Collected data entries
::::::::::

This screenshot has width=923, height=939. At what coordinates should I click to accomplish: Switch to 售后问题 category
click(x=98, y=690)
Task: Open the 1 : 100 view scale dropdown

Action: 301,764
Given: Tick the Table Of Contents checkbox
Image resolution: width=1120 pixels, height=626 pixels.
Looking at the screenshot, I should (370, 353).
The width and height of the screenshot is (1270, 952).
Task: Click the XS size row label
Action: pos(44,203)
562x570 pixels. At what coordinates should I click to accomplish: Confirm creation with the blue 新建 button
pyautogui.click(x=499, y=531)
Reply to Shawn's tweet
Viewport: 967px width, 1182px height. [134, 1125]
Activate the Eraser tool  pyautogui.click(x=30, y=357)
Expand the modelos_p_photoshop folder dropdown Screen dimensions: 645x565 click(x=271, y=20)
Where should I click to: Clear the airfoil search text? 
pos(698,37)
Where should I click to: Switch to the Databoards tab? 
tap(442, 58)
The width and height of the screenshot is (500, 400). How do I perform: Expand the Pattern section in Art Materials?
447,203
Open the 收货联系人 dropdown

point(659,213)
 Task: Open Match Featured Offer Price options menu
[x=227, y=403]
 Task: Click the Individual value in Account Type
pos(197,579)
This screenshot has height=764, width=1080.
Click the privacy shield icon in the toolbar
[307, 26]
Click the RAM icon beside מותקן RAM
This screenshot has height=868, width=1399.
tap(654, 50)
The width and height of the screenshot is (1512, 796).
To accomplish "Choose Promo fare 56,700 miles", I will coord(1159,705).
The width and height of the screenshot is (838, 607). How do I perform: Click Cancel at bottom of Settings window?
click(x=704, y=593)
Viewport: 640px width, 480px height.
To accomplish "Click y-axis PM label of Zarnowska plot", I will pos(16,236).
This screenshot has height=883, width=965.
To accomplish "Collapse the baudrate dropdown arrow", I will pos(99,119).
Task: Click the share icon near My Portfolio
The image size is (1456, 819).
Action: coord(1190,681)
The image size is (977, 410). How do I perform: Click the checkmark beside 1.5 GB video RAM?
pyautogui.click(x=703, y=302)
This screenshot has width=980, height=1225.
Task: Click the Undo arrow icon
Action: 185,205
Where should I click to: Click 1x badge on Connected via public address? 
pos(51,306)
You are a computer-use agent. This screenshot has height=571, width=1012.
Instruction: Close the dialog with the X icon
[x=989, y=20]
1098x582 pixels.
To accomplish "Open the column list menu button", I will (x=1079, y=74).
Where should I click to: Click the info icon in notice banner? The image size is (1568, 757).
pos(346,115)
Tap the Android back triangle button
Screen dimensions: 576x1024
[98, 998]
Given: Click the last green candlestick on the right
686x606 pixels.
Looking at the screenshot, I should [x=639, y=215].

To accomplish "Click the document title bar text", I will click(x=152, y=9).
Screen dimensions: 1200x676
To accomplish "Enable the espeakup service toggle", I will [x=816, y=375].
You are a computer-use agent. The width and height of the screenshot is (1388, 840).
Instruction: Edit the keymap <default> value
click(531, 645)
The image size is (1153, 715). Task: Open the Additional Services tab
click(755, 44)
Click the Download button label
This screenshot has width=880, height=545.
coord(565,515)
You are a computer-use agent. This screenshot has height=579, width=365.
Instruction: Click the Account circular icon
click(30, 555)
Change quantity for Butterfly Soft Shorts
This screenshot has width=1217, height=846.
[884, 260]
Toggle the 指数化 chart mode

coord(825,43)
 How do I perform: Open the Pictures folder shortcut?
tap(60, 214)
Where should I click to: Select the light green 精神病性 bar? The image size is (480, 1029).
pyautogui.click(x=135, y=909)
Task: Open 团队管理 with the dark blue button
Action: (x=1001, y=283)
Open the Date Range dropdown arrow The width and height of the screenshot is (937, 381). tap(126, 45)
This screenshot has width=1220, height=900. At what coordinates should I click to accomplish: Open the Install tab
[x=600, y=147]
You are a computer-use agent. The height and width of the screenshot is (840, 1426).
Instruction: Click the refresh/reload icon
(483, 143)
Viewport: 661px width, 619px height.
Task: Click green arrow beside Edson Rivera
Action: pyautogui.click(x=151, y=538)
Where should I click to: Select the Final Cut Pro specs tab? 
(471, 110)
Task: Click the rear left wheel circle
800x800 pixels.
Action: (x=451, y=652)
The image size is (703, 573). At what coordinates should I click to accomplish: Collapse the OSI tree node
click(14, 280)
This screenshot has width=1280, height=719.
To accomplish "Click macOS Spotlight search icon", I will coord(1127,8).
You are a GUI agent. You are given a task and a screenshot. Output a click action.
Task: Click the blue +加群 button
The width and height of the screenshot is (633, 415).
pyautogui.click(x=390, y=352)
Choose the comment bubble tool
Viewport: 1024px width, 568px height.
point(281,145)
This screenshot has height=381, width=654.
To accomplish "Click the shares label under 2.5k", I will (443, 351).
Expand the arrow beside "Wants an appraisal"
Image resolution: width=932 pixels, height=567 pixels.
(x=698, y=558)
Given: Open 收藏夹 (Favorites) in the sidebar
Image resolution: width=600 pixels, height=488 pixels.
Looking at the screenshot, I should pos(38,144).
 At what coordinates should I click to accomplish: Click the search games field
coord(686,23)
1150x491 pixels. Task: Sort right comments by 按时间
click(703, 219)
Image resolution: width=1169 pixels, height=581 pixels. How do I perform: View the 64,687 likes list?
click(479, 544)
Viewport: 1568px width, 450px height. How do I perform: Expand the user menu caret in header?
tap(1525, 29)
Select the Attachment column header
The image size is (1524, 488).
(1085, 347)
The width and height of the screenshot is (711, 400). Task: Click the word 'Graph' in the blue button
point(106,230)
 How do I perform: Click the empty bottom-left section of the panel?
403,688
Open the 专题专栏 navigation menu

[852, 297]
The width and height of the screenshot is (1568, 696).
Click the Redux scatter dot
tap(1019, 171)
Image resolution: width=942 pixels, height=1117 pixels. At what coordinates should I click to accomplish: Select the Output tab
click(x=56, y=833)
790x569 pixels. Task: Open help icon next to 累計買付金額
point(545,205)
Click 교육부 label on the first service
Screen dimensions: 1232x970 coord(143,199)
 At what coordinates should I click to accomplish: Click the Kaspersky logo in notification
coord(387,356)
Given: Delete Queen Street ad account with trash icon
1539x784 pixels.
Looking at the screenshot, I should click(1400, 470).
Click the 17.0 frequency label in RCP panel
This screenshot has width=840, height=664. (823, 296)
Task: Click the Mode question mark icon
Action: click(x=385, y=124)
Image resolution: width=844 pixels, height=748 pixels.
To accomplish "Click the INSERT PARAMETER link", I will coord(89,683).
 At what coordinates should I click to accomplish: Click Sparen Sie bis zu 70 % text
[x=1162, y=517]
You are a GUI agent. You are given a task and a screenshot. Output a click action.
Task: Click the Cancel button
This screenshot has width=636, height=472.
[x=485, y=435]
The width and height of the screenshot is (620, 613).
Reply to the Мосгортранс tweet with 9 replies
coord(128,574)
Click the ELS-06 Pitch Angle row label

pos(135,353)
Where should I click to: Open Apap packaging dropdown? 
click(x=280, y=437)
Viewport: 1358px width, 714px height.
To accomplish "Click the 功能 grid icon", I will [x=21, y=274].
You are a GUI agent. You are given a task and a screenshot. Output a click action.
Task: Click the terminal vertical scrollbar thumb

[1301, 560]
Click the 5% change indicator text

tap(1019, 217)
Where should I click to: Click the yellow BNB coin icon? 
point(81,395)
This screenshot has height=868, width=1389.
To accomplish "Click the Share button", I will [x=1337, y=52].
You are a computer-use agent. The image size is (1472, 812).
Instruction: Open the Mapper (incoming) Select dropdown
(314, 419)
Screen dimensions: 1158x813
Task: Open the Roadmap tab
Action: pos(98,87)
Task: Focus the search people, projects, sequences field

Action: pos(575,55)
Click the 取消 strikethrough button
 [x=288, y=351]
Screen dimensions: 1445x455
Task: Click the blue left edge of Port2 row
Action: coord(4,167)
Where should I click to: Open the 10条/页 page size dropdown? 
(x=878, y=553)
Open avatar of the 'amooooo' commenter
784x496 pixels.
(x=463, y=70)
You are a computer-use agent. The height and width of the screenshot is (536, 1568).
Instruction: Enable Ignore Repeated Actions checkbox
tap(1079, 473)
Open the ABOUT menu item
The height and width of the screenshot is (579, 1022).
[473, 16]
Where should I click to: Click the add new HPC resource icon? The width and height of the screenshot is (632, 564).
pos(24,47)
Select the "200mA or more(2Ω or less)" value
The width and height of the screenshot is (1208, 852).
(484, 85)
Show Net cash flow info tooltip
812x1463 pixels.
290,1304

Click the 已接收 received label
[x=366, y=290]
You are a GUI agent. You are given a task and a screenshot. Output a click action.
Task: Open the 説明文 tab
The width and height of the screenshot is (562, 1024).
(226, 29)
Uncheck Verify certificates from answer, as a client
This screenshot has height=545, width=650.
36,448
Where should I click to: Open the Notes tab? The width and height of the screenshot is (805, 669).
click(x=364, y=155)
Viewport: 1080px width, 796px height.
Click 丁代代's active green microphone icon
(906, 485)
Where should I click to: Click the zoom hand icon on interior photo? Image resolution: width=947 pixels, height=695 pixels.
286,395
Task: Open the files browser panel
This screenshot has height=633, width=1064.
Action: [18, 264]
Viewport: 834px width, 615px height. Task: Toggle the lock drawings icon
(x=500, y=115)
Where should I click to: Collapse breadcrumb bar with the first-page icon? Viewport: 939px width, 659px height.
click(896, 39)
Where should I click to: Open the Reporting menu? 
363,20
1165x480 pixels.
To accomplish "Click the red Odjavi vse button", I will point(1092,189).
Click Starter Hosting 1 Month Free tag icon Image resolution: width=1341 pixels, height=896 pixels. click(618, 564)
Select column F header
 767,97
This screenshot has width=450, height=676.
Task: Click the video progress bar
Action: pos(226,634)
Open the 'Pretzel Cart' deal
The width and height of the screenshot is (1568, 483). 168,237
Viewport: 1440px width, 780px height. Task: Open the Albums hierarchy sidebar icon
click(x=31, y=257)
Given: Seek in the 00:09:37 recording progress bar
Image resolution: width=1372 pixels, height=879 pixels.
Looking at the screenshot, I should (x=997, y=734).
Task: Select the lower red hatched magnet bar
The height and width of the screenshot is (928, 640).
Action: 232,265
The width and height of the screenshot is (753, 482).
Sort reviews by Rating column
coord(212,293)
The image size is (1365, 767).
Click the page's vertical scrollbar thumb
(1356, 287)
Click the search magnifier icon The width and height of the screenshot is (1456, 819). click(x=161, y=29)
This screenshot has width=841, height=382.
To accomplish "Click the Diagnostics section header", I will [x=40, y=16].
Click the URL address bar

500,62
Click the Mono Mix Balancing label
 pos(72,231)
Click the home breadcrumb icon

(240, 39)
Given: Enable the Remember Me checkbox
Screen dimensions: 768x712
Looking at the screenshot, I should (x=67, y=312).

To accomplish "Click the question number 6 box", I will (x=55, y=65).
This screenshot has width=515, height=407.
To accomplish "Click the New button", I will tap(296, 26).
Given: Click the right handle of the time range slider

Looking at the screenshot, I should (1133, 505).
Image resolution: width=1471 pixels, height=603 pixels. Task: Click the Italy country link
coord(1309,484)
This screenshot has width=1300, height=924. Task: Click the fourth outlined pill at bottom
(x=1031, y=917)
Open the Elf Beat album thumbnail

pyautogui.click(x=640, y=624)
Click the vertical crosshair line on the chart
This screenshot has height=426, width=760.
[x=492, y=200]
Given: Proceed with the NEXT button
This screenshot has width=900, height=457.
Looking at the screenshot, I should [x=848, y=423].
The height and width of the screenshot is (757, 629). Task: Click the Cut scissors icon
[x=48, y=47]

::::::::::

Task to complete: Wherever the string "computer" appears in the entries above, list that line.

Task response:
You are a computer-use agent. This screenshot has height=571, width=1012.
You are a computer-use agent. The width and height of the screenshot is (1388, 840).
You are a computer-use agent. This screenshot has height=579, width=365.
You are a computer-use agent. The height and width of the screenshot is (840, 1426).
You are a computer-use agent. The image size is (1472, 812).
You are a computer-use agent. The height and width of the screenshot is (536, 1568).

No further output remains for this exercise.